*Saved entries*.
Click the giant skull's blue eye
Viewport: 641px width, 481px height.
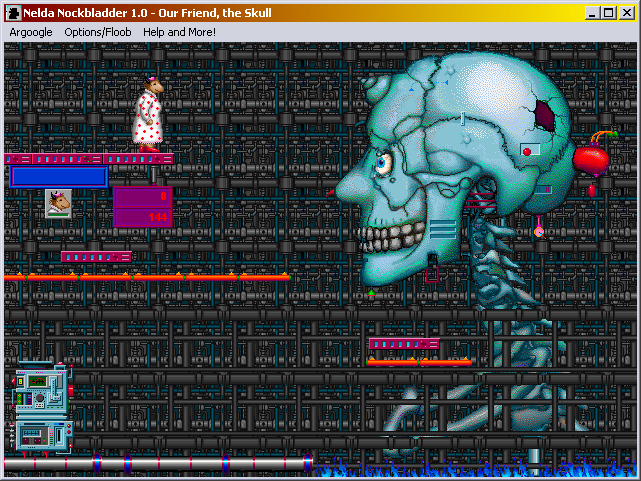385,162

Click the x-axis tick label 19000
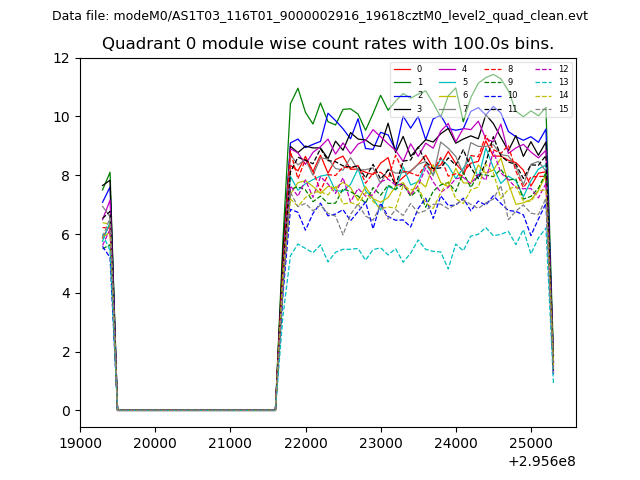click(80, 443)
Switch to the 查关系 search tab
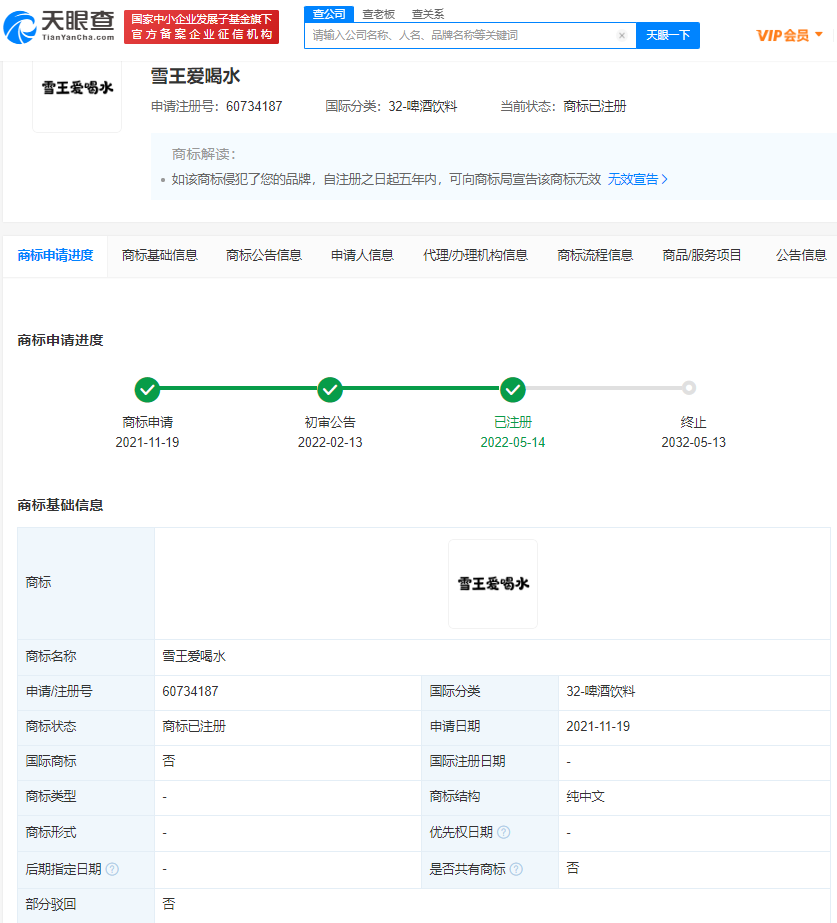The image size is (837, 923). click(x=428, y=14)
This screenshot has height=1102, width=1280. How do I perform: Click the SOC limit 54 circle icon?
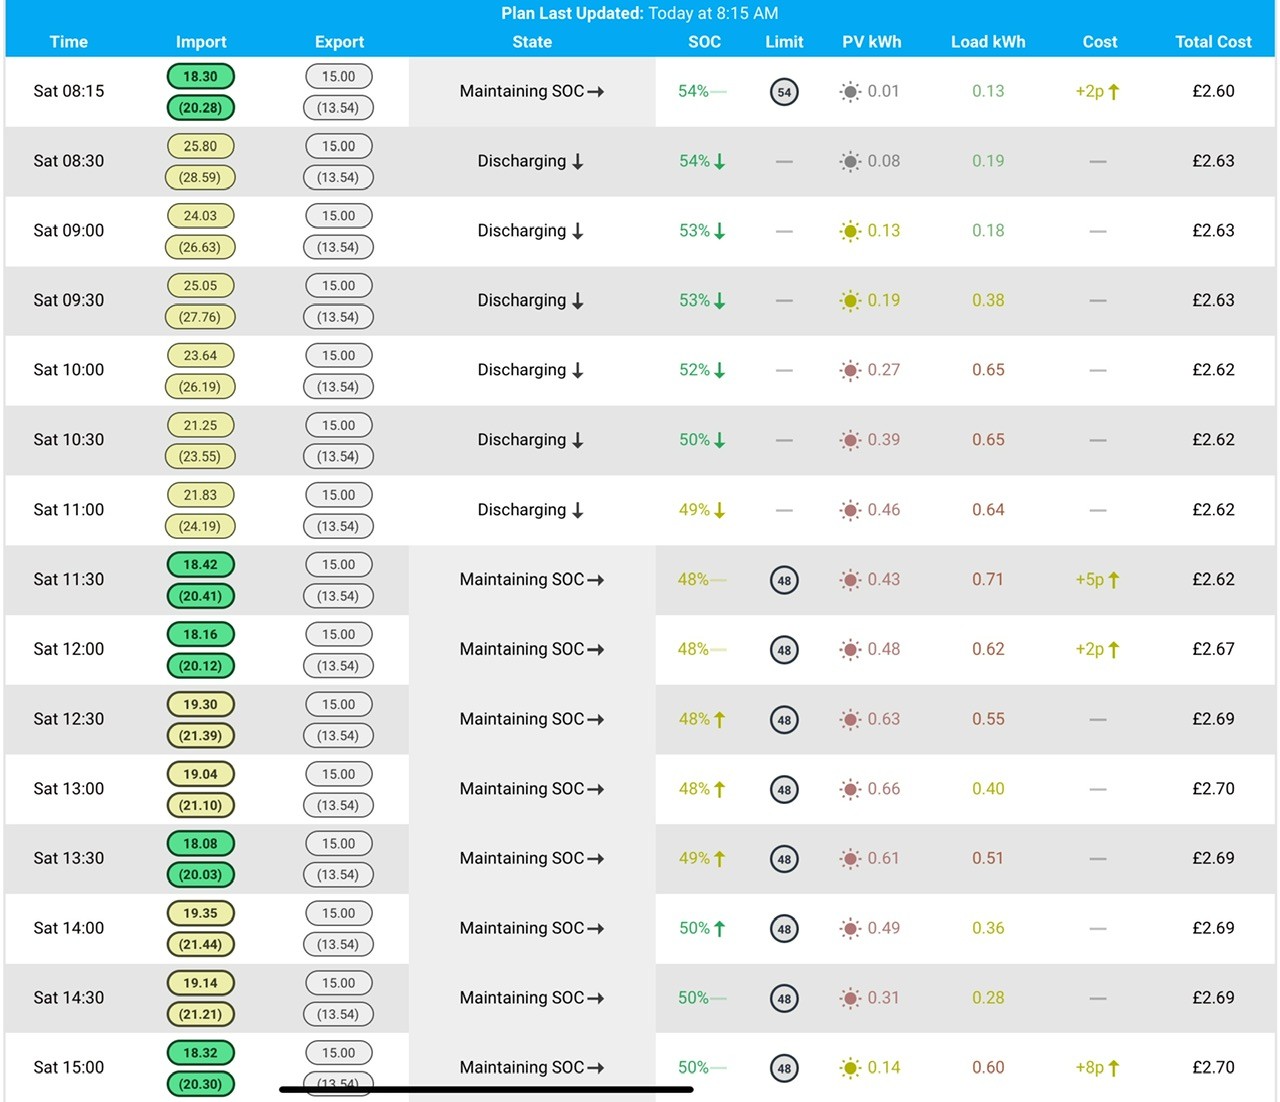[784, 92]
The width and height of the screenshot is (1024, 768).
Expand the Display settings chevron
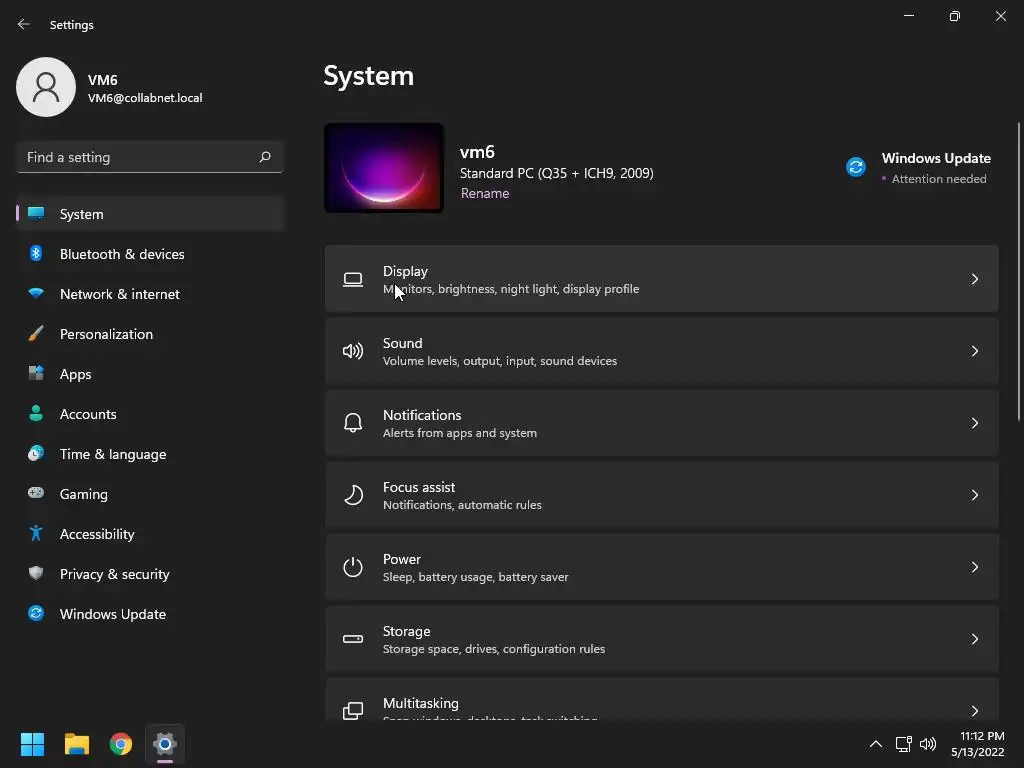(x=974, y=279)
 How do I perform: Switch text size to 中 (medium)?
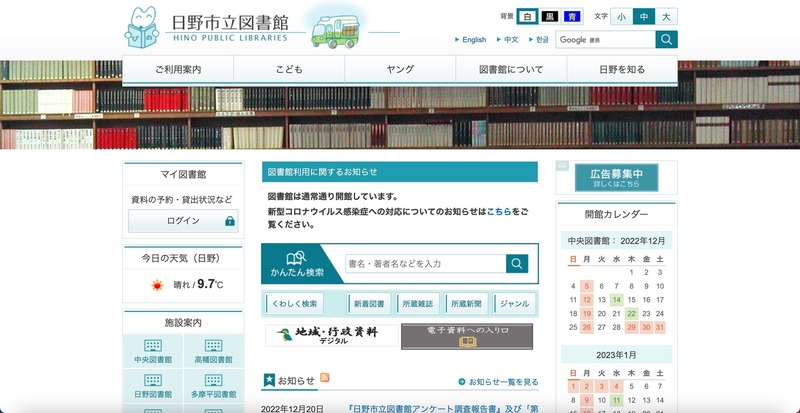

*TASK TO COMPLETE*. Render every line of the records above as a Markdown table with the columns Row and Record line, skipping blank lines. Leave the pictures out of the answer.

*THE RESPONSE*.
| Row | Record line |
|---|---|
| 1 | Click the giant skull's blue eye |
| 2 | Viewport: 641px width, 481px height. |
| 3 | 385,162 |
| 4 | Click the x-axis tick label 19000 |
| 5 | click(80, 443) |
| 6 | Switch to the 查关系 search tab |
| 7 | The image size is (837, 923). click(x=428, y=14) |
| 8 | This screenshot has height=1102, width=1280. How do I perform: Click the SOC limit 54 circle icon? |
| 9 | [784, 92] |
| 10 | The width and height of the screenshot is (1024, 768). |
| 11 | Expand the Display settings chevron |
| 12 | (x=974, y=279) |
| 13 |  How do I perform: Switch text size to 中 (medium)? |